The office of the State Council’s Anti-Monopoly Commission issued the Anti-monopoly Guidelines on Abuse of Intellectual Property (Draft for Comment) on 23 March 2017. The draft document has a chapter dedicated to the concentration of undertakings involving intellectual property (IP), which embodies a law enforcement model of applying the general principles and analytical framework for anti-monopoly review of concentrations between undertakings and also takes into consideration the characteristics of IP where the concentrations under review involve IP.
The draft for comment was formulated after years of painstaking efforts by all three competition authorities in China. It is likely that the final version will retain the provisions on concentration of undertakings involving IP. The fourth chapter of the draft, which covers concentration of undertakings involving IP, will provide important guidance for commercial practices regarding corporate mergers and acquisitions (M&A). If a company’s proposed M&A involving IP satisfies the conditions for anti-monopoly notification in China, the company should take into account the possible impact of IP issues on the anti-monopoly review of the concentration.
First of all, the draft for comment clarifies that the structural change of IP must be regarded as a kind of concentration of undertakings and the standards for evaluation. Such structural changes include transfer and exclusive license of IP. It is noteworthy that, generally speaking, in case of exclusive license of IP, only when such exclusive license has the same effect as the transfer of IP for a certain period of time may it be regarded as a concentration of undertakings.
The exclusive license as stipulated in the Interpretation of Supreme People’s Court on Several Issues regarding the Application of Laws in Disputes over Technical Contracts may be considered as concentration of undertakings if it sustains for a certain period of time.
Second, according to the draft, “if an arrangement involving intellectual property constitutes a substantial part of a concentration transaction, and is significant to the purpose of the transaction”, the authority must consider the characteristics of IP in the substantive analysis on competitive effect during the anti-monopoly review of the transaction.
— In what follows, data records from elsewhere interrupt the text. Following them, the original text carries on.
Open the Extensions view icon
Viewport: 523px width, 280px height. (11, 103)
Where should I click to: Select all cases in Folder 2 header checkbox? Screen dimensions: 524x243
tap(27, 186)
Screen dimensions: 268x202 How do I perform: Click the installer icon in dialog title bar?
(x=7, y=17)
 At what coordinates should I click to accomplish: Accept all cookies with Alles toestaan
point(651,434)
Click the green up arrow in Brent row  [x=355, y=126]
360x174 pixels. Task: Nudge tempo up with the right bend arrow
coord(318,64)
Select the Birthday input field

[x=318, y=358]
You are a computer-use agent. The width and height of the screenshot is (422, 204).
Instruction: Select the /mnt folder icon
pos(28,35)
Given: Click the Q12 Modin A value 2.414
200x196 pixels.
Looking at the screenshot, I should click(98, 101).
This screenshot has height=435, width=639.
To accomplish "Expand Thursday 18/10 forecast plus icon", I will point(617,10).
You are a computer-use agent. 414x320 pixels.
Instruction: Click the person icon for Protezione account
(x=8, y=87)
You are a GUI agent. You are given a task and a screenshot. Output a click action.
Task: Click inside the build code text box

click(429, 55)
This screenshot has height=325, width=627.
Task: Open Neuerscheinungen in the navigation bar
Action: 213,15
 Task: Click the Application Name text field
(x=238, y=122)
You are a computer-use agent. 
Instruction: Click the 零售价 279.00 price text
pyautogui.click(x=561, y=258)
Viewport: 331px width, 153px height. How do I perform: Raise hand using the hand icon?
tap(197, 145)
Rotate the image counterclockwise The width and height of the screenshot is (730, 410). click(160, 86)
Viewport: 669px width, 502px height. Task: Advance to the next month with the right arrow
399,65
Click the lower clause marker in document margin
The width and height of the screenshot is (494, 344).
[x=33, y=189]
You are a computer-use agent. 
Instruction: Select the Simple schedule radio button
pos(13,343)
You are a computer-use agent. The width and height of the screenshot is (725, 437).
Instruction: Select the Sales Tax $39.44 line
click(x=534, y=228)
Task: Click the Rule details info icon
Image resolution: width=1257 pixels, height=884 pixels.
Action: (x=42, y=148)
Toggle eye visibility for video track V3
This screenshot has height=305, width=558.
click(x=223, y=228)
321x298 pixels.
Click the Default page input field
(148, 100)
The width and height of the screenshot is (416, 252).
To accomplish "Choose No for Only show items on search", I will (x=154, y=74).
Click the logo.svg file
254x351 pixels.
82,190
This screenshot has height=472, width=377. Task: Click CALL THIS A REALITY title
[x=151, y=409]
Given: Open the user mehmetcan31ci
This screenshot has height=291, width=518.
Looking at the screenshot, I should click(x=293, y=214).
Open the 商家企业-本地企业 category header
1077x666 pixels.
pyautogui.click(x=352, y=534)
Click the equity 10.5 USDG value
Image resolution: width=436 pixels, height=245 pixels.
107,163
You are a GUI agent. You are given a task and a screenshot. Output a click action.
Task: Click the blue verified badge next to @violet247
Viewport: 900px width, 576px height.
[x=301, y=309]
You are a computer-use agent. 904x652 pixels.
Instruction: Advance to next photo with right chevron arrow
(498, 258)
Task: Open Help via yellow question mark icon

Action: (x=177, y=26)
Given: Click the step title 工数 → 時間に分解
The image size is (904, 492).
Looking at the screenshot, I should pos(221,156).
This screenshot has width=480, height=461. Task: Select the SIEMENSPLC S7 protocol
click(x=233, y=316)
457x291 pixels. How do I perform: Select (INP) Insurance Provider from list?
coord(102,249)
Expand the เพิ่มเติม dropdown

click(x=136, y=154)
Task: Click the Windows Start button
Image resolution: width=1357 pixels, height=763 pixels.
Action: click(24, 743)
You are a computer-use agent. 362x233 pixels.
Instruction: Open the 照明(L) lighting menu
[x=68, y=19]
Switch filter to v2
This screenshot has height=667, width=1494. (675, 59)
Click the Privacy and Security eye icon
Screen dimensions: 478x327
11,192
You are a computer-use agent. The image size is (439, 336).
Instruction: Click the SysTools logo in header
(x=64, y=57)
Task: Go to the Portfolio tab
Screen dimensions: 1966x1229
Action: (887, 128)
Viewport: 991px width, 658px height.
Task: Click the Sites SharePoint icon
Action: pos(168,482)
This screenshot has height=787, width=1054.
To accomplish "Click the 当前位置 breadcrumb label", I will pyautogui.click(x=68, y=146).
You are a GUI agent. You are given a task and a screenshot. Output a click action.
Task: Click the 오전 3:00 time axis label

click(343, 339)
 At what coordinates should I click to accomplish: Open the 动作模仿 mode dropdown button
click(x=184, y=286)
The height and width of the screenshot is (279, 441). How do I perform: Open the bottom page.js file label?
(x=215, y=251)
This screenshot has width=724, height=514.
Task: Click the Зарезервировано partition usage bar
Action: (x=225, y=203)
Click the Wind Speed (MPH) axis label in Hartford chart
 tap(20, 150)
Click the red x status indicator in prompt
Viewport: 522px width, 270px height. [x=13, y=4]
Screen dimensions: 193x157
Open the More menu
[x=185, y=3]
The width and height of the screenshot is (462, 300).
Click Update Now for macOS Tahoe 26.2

Technically, this means that at least the core of one part of the review will lie in a certain technology, or the IP covering such technology. For instance, the relevant market is defined based on a technology or the IP covering such technology, and such market may be the relevant market for the product produced using the technology or the relevant technology market.
Another example would be where the authority decides that the transaction under review has, or may have, the effect of excluding or restricting competition that should be prohibited under the Anti-Monopoly Law (AML), the remedy involving IP may constitute a part, or even the major part, of the restrictive conditions to be attached to the clearance decision. If IP is insignificant to a transaction, the authority will usually not particularly consider IP issues for the purpose of reviewing the transaction under the AML.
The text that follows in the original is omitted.